Finger-vein scanners are already in use in Poland

Turkish bank turns to biometrics for customer ID

Hitachi and Turkish bank Isbank have rolled out Europe’s largest network of biometric finger-vein scanners.

Around 3,400 scanners have been installed in cash machines (ATMs) and branches so customers can easily and securely confirm their identity when withdrawing cash or using other bank services.

Working with system integrator MIG International, Isbank has so far put in around 2,400 finger-vein scanners in ATMs and 1,000 units in branches across its network in Turkey.

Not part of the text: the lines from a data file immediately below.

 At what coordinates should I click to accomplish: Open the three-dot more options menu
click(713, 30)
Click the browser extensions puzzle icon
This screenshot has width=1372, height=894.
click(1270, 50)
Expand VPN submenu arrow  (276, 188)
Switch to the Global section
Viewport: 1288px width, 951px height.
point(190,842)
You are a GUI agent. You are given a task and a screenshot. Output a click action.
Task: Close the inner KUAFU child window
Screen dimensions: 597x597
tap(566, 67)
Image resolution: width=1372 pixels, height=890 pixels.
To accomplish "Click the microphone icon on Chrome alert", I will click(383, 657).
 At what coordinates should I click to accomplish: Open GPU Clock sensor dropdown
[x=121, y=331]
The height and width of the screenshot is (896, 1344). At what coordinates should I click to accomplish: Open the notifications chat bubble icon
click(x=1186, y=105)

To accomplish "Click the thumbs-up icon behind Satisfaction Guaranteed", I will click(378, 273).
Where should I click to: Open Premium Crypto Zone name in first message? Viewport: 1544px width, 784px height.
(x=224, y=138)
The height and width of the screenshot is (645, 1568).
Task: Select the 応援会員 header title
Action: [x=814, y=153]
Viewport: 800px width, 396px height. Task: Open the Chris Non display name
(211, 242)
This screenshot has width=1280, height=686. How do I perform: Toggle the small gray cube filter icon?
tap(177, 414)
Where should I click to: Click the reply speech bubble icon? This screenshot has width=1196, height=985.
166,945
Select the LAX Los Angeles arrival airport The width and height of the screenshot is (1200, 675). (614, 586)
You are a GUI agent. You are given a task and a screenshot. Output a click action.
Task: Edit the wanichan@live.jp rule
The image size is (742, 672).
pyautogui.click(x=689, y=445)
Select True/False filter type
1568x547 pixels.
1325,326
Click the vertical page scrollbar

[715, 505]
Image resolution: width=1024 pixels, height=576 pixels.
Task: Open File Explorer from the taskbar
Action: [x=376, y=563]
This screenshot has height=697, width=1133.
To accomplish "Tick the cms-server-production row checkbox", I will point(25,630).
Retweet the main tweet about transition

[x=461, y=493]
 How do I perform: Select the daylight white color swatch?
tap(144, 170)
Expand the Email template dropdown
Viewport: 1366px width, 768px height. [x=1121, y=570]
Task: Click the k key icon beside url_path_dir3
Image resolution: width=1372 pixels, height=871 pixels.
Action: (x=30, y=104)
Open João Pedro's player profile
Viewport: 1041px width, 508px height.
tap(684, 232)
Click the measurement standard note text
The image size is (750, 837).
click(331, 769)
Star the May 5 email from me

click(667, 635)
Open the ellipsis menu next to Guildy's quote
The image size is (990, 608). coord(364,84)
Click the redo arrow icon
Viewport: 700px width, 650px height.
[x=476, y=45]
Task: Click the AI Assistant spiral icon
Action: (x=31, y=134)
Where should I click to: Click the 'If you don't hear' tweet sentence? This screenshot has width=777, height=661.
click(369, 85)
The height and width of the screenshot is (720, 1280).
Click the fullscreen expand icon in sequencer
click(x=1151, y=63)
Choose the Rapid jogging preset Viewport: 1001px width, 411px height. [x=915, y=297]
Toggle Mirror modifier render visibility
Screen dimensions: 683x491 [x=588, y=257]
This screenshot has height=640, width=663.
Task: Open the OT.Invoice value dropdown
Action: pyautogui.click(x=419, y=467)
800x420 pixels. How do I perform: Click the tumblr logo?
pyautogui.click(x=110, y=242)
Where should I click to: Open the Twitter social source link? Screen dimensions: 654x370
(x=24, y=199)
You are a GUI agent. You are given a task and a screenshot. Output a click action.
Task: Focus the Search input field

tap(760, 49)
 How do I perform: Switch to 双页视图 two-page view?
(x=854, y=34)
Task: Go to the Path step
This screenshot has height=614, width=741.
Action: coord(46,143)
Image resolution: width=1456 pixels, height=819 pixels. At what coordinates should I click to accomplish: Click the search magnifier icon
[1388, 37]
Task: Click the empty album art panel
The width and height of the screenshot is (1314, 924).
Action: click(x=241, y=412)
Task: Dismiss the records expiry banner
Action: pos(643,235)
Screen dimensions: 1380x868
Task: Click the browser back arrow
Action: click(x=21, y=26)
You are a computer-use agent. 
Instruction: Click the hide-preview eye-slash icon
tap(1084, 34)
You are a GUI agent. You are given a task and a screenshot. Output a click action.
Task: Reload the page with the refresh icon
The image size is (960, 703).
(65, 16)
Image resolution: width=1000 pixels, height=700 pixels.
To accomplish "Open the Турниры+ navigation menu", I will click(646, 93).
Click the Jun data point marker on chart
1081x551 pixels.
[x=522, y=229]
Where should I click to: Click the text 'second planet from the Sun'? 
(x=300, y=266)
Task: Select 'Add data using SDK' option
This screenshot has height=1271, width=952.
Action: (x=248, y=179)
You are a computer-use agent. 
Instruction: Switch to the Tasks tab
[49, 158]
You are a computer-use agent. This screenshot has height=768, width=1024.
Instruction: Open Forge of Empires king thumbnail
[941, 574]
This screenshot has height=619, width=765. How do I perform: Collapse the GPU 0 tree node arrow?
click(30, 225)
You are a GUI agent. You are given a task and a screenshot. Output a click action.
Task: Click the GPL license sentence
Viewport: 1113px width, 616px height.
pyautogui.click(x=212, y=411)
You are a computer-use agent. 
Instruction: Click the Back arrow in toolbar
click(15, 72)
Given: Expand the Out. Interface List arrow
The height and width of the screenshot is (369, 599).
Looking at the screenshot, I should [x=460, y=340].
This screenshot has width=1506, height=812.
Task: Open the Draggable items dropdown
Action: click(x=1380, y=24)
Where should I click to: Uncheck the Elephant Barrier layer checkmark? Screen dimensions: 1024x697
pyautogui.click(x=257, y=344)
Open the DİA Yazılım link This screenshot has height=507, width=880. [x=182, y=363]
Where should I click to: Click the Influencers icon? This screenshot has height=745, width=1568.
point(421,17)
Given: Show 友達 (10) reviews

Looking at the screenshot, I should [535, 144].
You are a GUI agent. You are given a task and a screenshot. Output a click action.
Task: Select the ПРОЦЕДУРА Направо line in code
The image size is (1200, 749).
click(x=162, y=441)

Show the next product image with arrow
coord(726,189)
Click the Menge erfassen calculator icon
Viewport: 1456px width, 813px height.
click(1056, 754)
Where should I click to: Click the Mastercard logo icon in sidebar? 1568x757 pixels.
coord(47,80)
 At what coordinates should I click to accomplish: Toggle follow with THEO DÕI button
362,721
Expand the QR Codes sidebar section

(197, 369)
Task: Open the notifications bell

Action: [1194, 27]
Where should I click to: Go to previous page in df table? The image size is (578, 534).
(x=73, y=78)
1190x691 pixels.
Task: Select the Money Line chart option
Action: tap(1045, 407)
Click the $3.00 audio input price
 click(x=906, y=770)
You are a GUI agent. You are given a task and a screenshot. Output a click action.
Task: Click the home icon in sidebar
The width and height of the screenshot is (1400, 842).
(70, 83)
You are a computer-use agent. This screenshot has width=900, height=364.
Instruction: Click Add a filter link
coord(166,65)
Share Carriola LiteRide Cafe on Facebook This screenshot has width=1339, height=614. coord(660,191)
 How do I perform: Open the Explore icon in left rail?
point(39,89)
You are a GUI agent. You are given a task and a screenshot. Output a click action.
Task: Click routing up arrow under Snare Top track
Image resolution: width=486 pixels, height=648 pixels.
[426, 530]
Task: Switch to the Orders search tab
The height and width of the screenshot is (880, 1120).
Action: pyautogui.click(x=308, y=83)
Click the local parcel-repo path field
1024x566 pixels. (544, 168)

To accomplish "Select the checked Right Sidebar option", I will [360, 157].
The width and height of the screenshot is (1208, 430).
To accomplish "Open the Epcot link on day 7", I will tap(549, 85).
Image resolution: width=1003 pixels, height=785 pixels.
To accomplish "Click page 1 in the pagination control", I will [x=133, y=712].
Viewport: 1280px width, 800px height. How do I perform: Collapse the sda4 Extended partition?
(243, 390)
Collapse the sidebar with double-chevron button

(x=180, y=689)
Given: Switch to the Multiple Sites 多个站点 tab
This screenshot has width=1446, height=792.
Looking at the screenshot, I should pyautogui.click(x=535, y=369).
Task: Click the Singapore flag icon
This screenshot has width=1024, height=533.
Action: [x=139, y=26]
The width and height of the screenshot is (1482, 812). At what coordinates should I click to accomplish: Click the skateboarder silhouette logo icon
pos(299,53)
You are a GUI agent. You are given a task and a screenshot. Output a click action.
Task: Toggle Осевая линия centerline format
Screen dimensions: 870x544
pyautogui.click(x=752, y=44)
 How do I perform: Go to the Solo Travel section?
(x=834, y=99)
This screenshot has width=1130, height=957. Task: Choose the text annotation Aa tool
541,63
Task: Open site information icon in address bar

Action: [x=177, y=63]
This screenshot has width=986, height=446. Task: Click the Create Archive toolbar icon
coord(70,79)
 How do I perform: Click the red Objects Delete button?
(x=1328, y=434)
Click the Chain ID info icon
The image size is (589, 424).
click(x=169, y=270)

Biometric banking is commonplace in Japan, where more than 75,000 finger-vein based ATMs have been put in place since 2006. While not widespread in Europe, the Turkish installation follows the Polish banking sector’s adoption of the technology in 2009.

Finger-vein authentication technology uses data derived from the pattern of veins within a finger to verify identity. The scanners work by shining light through the finger using near infrared LEDs and capturing the image using a CCD camera.

Haemoglobin absorbs the red light so the veins stand out in a dark pattern that is unique to the individual. The image is processed to create a personal template, using a one-way algorithm so it is impossible to recreate the image from the data set.

When customers register with the system their template is encrypted and securely stored in a central database. Then, whenever they want to use an ATM they either insert their card or type in their account number and scan their finger. The system compares the captured data with what was stored, to confirm that the person is the genuine account-holder.

Peter Jones, business manager for security solutions at Hitachi Europe, says banks can use this strong authentication to offer facilities such as higher limits on daily withdrawals or higher single withdrawals.

The option of cardless transactions is also attractive, Jones told E&T. “It’s not about getting rid of cards, but giving options to people,” he said, “but banks will be looking to the future. Managing cards – renewal, distribution, replacements – is quite expensive to run, so they’ll be looking at what we’re moving towards in terms of payment systems.”

Most of Hitachi’s previous experience with finger-vein technology has been with very large projects in Japan, so the Polish project provided some valuable lessons for Isbank’s implementation – “practical things like how to set up a registration environment, and teaching people how to use the system,” Jones explained, as well as understanding the banking IT systems and networks used in Europe.

Another important difference is that most European ATMs are outdoors, whereas almost all those in Japan are inside buildings. That has called for adaptations ranging from sunlight-readable screens to vandal-proofing.

“We learned and developed our activities in Poland, which meant we could make a relatively smooth implementation when it came to this large project in Turkey,” Jones concluded.

Isbank is planning to expand the ‘Biyokimlik’ (Bio-identity) service to create the largest biometric POS (point-of-sale) network in the world. Currently biometric POS devices using finger vein scanners are being tested in the field with several merchants.

The technology can also be used in many other applications, including: car entry, PC login, door access systems, retail payment and digital signatures.